Los contribuyentes somos responsables del luto y el dolor, de los contagios evitables y las muertes por Covid; de la pulverización de la economía, esperanza y sueños de millones de compatriotas. Tamaña tragedia ha sido generada por los regímenes perversamente torpes de Vizcarra y ahora del Morado. Incompetencia financiada por quienes pagamos impuestos, por nosotros esclavos de la Sunat, el ente recaudador de impuestos capaz de exprimirnos hasta dejarnos sin sangre para que las autoridades vivan cómodas, puedan contratar a sus amigos fumones o estrafalarios, como el tal Swing.

La crisis sanitaria desencadenada por el virus del Partido Comunista Chino, PCCh, ha creado una fisura insalvable entre la población y sus autoridades que solo atinan a declarar nuevos confinamientos, impedir el funcionamiento de negocios y el trabajo de millones.
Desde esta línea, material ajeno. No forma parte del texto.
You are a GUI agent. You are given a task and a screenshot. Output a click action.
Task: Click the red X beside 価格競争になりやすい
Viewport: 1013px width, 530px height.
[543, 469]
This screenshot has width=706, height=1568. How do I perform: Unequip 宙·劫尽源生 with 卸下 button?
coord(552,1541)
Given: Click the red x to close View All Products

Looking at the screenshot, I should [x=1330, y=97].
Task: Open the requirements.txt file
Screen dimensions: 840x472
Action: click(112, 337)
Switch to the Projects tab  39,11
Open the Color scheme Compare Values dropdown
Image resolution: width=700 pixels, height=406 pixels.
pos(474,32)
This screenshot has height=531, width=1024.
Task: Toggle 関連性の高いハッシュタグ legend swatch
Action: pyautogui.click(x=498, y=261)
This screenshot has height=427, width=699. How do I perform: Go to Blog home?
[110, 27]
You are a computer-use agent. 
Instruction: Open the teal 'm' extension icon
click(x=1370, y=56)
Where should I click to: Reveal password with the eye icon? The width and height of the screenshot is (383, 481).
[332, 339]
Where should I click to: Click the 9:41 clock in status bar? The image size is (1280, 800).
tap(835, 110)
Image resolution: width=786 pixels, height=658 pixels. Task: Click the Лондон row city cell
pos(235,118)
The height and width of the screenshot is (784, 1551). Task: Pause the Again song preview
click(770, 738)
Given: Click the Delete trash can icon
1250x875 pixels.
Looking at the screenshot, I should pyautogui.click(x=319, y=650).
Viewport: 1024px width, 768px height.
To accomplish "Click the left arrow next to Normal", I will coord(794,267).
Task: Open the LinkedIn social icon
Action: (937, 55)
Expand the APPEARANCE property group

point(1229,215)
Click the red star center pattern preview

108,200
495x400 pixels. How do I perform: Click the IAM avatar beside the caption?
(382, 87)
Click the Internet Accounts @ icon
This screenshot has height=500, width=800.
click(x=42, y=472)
Mientras tanto Sagasti, el morado, y sus ministros viven de nosotros y de los humildes consumidores que hasta por una medicina deben pagar el Impuesto General a las Ventas, IGV, el cuarto más alto de Latinoamérica.

Estamos esclavizados por la Sunat que nos quita nuestras ganancias para, entre otras cosas, las bestias incapaces de manejar la pandemia tengan sueldo, aunque dejen sin oxígeno y camas UCI a los más pobres. ¿Pagar impuestos para eso? Es inmoral. El Estado inútil y corrupto debe meter su mano sucia en los bolsillos, más bien, del Cartel de la Construcción, de los involucrados en Lava Jato, del señor José Graña y de los pillos fiscales que permitieron que esa organización criminal peruano-brasileña se salga con la suya, evada tributos y lave cientos de millones de dólares por rutas que alguna vez el periodista Gustavo Gorriti reveló.

Ante la segunda ola no hay estrategia, solo confinamiento y #toquedequiebra. Eso ya fracasó y hay que ser de una brutalidad contumaz para querer tropezar dos veces con la misma piedra.

En octubre 2020 el doctor David Nabarro, de la Organización Mundial de la Salud, OMS, pidió a los líderes mundiales evitar los confinamientos como medida principal “pues solo tienen una consecuencia que no debe menospreciarse, y es que hacen a los pobres, mucho más pobres”; escrito está en la revista británica The Espectador. Margaret Ann Harris, vocera de la OMS, explicó a la BBC que les “gustaría ver a gobiernos y comunidades hacer de forma continua todas las otras cosas que pueden desacelerar la transmisión del virus” (lavado de manos, distanciamiento, uso de mascarillas, evitar multitudes y espacios mal ventilados).

Para Sagasti y su gabinete incompetente es fácil encerrarnos, imponer su #toquedequiebra, antes que repartir mascarillas, gel desinfectante, suplementos vitamínicos y alimentos de calidad. No está en su radar impulsar la construcción de viviendas dignas, con buena circulación de aire, realizar masivos testeos moleculares y aislar a los pacientes contagiados. Su lógica es “enciérrense y muéranse juntos”. ¿Impuestos para eso?